Entries supplied below:

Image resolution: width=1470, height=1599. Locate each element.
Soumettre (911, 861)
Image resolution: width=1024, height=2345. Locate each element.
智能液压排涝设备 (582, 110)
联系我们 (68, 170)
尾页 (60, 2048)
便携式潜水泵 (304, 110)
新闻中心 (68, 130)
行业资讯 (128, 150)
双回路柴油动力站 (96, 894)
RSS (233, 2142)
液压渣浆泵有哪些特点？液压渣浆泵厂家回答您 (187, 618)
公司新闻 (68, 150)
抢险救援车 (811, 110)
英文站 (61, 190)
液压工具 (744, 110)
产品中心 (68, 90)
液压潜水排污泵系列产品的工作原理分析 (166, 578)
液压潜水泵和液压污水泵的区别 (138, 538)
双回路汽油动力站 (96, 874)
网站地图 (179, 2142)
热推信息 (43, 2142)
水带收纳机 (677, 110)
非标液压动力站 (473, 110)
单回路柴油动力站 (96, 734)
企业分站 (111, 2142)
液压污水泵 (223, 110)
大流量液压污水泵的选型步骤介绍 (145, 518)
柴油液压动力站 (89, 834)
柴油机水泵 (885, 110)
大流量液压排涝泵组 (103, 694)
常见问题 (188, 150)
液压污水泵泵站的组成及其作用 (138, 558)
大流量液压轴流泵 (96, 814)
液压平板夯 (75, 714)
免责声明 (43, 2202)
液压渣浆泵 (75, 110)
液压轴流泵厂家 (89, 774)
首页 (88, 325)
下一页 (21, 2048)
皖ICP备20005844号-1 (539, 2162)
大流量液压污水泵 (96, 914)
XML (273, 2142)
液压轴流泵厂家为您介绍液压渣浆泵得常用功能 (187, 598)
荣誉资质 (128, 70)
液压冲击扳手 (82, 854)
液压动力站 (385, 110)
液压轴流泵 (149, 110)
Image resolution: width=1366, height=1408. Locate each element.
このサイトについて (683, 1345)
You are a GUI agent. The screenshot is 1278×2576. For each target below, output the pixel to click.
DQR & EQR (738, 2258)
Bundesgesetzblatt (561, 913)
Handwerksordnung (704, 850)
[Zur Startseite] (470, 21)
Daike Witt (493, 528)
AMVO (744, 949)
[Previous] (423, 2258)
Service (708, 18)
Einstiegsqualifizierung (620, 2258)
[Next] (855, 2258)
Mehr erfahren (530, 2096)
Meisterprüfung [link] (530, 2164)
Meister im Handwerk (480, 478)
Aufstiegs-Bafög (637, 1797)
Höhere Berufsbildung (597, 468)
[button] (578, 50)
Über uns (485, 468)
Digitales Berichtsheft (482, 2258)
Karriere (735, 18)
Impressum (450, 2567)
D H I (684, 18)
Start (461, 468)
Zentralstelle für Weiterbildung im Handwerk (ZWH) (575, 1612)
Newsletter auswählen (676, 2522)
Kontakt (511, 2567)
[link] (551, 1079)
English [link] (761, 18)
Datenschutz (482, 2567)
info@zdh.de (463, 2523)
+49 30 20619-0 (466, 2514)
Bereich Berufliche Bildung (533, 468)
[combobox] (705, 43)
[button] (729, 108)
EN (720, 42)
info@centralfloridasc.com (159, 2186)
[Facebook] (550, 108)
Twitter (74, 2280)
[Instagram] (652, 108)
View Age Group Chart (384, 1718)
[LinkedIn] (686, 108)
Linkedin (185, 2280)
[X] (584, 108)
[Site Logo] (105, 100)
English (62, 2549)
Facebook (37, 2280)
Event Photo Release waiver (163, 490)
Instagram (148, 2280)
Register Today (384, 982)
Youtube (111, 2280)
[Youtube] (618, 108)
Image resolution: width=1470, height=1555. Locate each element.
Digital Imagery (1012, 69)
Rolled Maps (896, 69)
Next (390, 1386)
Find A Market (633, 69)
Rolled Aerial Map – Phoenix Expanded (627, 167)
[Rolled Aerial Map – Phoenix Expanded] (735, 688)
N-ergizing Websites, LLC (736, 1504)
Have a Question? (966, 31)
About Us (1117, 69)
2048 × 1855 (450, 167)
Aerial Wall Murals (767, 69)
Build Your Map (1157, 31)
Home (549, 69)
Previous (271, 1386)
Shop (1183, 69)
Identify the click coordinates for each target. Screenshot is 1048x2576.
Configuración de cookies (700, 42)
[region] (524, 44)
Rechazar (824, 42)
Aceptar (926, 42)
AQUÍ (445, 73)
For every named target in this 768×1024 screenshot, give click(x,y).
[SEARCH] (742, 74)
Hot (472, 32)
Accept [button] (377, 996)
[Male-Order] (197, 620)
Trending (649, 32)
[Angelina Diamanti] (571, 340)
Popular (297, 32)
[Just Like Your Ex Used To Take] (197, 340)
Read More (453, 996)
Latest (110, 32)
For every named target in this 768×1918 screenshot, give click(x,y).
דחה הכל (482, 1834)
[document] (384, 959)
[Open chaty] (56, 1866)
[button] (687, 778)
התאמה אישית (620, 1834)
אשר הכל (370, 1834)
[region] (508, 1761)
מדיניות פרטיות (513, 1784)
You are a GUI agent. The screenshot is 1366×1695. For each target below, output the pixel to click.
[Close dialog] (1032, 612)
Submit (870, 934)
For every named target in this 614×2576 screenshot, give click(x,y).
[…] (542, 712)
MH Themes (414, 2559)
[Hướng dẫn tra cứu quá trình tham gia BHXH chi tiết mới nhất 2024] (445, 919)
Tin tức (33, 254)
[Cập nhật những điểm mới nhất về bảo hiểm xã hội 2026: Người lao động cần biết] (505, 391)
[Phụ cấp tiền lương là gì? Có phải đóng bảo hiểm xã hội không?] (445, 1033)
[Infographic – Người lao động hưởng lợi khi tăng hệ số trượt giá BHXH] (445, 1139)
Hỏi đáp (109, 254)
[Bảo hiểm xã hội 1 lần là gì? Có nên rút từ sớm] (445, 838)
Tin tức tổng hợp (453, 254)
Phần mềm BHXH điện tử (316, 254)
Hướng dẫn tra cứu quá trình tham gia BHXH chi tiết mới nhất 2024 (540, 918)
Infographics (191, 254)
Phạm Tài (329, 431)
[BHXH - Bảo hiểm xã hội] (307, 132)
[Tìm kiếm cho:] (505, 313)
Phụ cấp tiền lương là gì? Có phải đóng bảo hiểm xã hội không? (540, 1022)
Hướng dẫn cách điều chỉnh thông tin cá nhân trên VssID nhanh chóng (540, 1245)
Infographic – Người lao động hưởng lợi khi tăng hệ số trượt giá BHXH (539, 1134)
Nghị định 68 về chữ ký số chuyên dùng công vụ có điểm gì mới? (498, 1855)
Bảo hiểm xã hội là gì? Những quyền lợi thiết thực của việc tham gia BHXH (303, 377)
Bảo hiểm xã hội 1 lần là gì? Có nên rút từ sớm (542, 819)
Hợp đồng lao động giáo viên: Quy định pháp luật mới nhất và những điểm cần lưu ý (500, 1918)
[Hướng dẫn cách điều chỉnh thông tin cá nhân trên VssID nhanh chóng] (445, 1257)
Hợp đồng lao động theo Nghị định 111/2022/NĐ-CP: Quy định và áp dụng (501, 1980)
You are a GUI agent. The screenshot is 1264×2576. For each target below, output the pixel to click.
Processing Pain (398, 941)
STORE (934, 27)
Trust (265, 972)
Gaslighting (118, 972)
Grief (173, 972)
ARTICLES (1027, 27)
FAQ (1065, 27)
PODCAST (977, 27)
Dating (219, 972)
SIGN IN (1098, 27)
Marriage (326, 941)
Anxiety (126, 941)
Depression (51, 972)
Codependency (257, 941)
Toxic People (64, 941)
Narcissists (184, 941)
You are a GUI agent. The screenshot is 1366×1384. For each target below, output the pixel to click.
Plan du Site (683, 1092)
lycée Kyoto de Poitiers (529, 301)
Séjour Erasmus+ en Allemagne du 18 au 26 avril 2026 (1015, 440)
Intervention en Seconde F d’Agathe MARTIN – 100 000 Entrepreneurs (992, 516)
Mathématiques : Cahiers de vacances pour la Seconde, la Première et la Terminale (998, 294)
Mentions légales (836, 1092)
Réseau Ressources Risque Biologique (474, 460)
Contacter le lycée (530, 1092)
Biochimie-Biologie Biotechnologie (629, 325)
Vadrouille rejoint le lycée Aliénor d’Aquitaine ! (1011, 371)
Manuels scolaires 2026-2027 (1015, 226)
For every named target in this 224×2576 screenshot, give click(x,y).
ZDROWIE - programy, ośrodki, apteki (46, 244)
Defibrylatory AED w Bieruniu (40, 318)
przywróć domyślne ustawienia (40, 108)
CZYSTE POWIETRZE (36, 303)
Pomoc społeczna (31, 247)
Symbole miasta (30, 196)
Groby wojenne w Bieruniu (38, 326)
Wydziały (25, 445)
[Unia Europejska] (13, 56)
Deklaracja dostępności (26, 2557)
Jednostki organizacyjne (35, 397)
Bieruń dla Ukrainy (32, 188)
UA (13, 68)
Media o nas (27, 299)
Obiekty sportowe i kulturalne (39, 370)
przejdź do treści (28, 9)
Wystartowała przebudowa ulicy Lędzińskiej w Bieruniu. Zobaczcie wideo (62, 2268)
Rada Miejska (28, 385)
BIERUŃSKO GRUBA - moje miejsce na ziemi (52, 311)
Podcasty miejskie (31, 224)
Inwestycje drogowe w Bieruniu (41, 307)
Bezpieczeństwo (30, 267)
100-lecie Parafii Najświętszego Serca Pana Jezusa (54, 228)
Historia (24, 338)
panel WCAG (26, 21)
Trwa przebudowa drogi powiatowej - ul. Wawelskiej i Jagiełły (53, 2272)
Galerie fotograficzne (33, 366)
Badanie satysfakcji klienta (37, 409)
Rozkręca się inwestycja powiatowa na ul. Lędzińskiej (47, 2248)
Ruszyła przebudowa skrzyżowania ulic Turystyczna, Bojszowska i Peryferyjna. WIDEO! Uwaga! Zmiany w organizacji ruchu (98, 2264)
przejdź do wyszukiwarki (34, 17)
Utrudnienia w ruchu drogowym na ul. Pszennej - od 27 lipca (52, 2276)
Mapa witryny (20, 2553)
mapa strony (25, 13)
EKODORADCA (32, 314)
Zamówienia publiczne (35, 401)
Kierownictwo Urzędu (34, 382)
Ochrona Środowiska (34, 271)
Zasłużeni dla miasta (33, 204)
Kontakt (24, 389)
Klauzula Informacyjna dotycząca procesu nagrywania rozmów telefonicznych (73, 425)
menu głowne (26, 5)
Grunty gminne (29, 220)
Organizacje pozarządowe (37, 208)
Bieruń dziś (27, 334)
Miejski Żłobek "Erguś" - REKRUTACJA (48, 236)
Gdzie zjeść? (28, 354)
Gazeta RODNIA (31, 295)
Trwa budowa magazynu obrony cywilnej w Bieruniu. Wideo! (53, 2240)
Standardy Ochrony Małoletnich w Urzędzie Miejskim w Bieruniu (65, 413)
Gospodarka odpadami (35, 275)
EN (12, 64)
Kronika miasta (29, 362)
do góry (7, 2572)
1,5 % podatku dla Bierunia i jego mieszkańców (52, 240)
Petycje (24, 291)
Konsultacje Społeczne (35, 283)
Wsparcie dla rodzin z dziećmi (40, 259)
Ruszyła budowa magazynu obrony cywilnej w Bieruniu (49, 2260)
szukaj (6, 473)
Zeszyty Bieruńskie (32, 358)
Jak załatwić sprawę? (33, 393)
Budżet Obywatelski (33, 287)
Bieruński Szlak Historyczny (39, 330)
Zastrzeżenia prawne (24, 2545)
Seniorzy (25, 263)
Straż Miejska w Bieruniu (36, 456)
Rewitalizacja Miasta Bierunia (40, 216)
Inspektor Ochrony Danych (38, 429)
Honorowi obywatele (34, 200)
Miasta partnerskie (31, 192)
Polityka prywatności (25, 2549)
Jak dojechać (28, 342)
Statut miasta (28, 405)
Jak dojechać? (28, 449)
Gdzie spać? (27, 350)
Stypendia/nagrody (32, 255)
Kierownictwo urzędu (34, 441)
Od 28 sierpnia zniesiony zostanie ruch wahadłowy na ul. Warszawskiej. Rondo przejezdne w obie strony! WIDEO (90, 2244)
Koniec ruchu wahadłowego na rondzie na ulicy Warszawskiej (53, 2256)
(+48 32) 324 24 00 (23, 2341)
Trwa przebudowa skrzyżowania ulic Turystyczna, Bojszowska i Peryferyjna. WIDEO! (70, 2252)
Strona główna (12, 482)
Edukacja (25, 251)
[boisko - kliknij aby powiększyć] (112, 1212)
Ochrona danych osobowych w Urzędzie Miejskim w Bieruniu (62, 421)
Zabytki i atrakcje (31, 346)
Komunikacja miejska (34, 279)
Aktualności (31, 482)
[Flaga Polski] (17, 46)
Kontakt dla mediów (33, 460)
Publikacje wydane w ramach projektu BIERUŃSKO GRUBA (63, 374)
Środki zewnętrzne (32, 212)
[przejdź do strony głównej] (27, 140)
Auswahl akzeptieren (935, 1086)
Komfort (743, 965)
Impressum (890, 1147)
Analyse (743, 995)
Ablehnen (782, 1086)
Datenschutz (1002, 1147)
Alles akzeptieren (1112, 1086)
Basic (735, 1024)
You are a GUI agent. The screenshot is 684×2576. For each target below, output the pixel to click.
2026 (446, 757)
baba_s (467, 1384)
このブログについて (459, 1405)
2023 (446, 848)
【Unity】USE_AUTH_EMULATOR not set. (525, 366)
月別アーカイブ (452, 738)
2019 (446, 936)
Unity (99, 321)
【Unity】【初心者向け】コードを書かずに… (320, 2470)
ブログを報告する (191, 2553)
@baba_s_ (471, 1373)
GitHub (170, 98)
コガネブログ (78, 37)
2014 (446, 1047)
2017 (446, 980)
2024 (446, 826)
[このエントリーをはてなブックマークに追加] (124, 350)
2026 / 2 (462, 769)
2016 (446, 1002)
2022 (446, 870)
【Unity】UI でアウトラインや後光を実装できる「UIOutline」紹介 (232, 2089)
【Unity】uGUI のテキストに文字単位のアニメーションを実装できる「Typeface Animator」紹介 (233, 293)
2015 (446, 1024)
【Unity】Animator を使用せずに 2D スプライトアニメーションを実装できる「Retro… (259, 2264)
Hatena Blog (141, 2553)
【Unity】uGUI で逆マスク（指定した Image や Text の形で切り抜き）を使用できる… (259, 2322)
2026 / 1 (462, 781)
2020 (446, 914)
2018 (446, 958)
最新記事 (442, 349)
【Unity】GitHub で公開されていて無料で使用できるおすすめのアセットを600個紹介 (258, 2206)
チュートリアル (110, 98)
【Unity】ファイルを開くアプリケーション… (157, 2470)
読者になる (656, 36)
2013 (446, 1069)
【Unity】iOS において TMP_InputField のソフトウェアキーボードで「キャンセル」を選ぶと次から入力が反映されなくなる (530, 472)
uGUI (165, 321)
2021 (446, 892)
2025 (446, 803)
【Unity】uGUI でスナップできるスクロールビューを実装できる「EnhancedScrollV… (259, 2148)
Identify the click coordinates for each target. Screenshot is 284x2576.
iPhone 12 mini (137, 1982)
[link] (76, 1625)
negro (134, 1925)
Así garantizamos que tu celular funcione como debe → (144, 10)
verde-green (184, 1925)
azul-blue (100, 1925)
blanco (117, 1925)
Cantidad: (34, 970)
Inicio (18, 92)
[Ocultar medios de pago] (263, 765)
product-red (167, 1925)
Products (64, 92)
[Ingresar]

End of Entries supplied.

(Task objective)
Give only the lines from the one holding "Accept [button] (377, 996)" through the one holding "[document] (384, 959)", each restated exactly as it appears above.

(Answer space)
Accept [button] (377, 996)
[Male-Order] (197, 620)
Trending (649, 32)
[Angelina Diamanti] (571, 340)
Popular (297, 32)
[Just Like Your Ex Used To Take] (197, 340)
Read More (453, 996)
Latest (110, 32)
For every named target in this 768×1918 screenshot, give click(x,y).
דחה הכל (482, 1834)
[document] (384, 959)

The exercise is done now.